Gretino: A Greek and Latin Dataset to Benchmark Retrieval Systems in Classical Languages
Proceedings of the Fifteenth Language Resources and Evaluation Conference (LREC 2026)
Abstract
Semantic similarity search is a method for exploring large text corpora and retrieving conceptually related content. Although widely used in modern language applications, it remains underexplored in the context of classical literature, where it could provide scholars with tools to uncover meaningful connections across authors, genres, and languages, surpassing the limitations of rule-based or keyword search systems. To promote the adoption of semantic retrieval in classical languages, we introduce Gretino, the first benchmark dataset for evaluating semantic search systems in Latin, Ancient Greek, and cross-lingual settings. Gretino comprises 240 carefully designed queries, each paired with five semantically relevant passages in Latin and Greek.
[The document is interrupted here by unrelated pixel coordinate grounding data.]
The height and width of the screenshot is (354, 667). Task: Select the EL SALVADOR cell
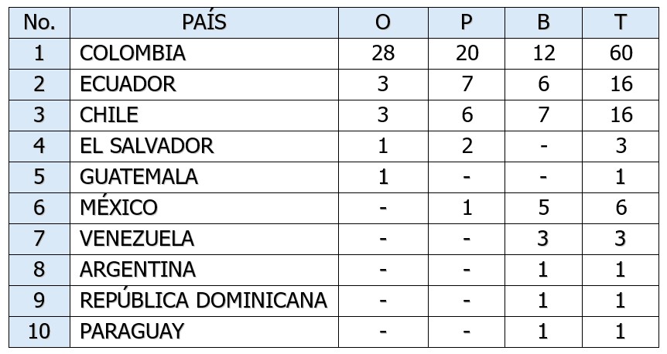pos(147,146)
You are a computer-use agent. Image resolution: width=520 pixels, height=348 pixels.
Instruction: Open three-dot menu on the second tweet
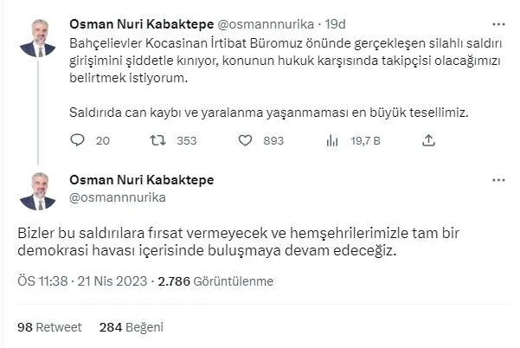(498, 181)
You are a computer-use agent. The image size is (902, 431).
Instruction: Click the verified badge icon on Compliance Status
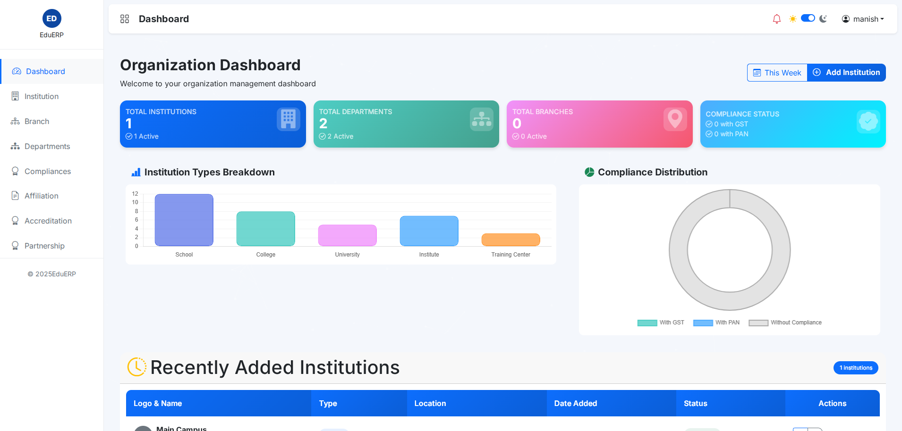click(868, 122)
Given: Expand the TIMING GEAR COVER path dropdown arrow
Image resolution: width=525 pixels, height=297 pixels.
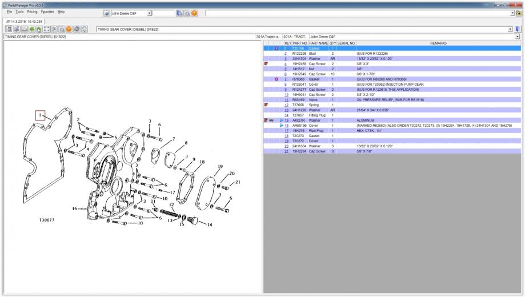Looking at the screenshot, I should (510, 29).
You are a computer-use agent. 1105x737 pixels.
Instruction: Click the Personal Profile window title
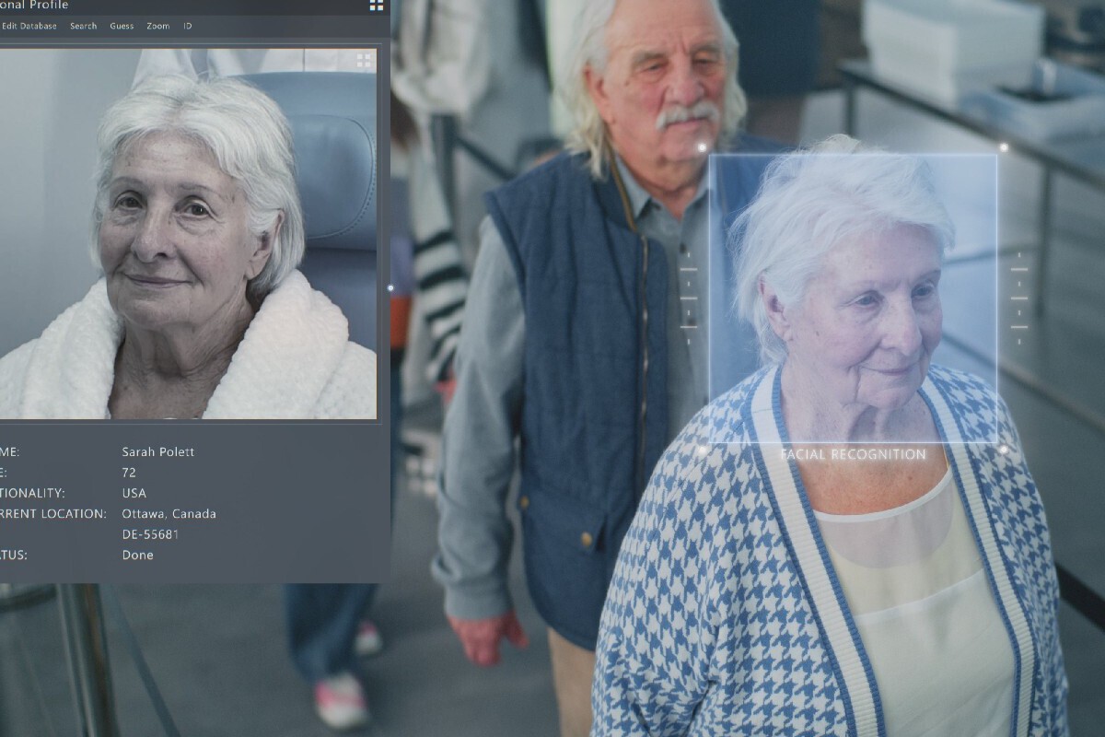point(34,6)
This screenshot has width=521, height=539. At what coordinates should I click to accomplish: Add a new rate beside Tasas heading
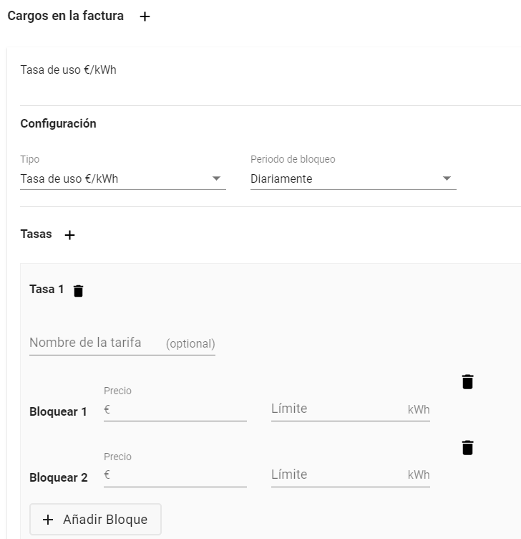(69, 235)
The dataset is divided into two subsets: Gretino Silver, consisting of 200 queries and 1,000 targets (evenly split between Latin and Greek), generated with the assistance of ChatGPT and subsequently reviewed; and Gretino Gold, a manually curated high-quality subset of 40 queries and 200 targets, fully based on authentic classical texts. We evaluate four pre-trained language models: GreBERTa, LaBERTa, PhilBERTA, and SPhilBERTa and demonstrate the potential of a contrastive learning approach based on SimCSE (Gao et al., 2021) for fine-tuning, showing that training on carefully curated bilingual corpora, with texts aligned in the two languages, can improve retrieval performance.